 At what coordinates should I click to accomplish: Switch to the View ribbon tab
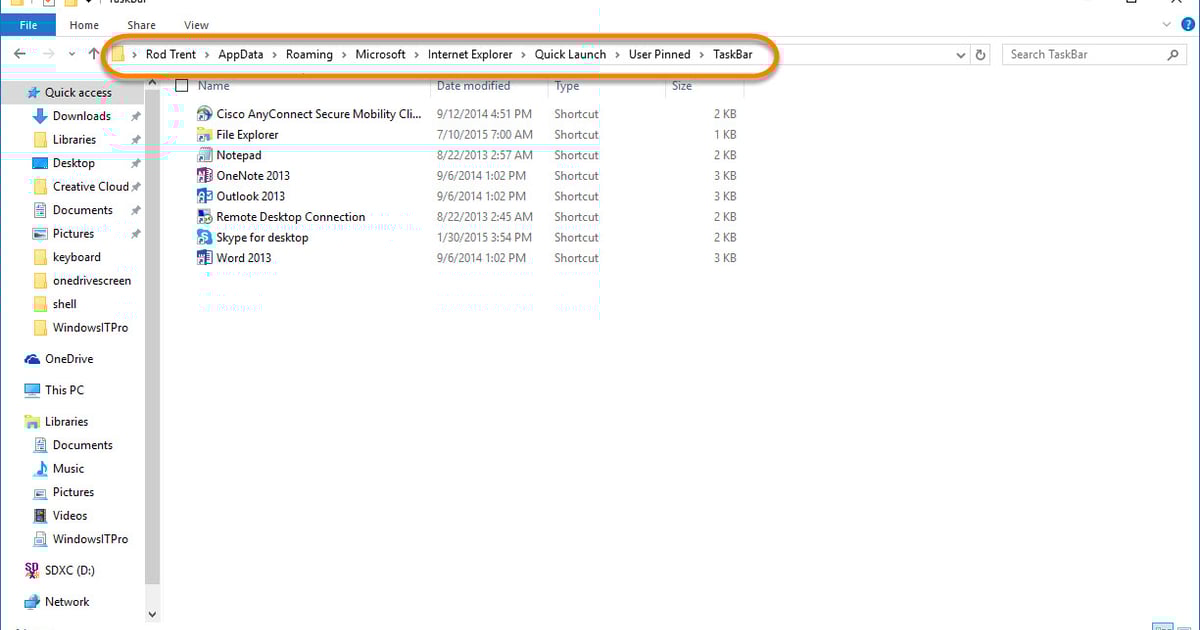click(196, 24)
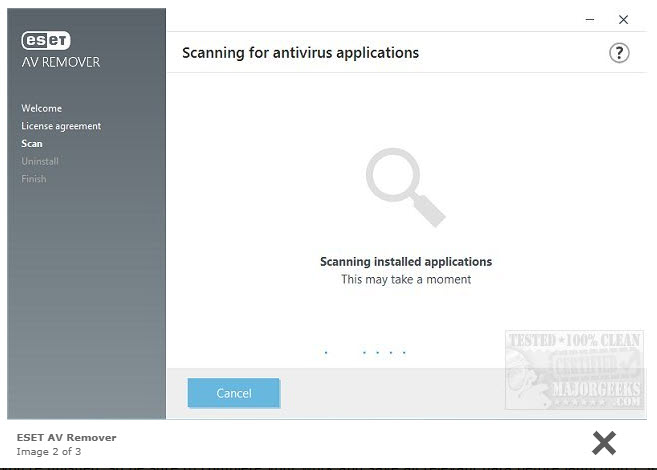Click the 'Scanning installed applications' status text
This screenshot has height=470, width=657.
tap(405, 262)
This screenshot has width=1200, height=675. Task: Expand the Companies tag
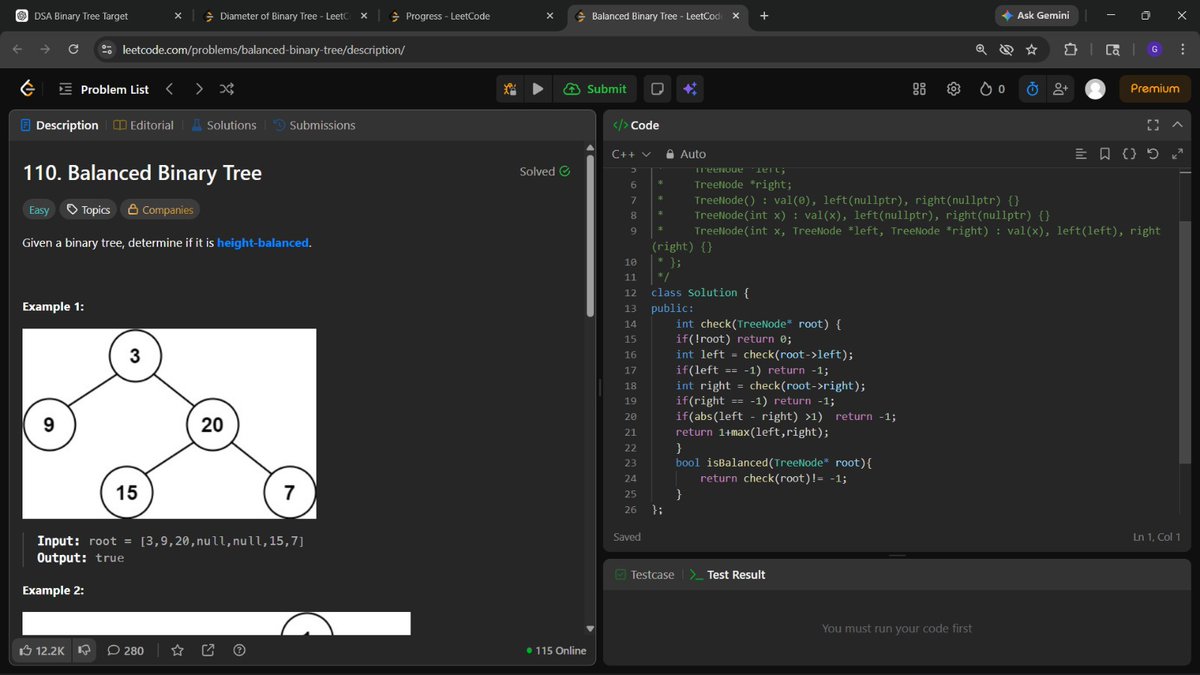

__________

• _TO DO_
Every entry must be reproduced exactly, with the images left out.

• _EXERCISE OUTPUT_
 At what coordinates should I click to accomplish: Switch to the View ribbon tab
click(196, 24)
Click the 'Scanning installed applications' status text
This screenshot has height=470, width=657.
tap(405, 262)
This screenshot has width=1200, height=675. Task: Expand the Companies tag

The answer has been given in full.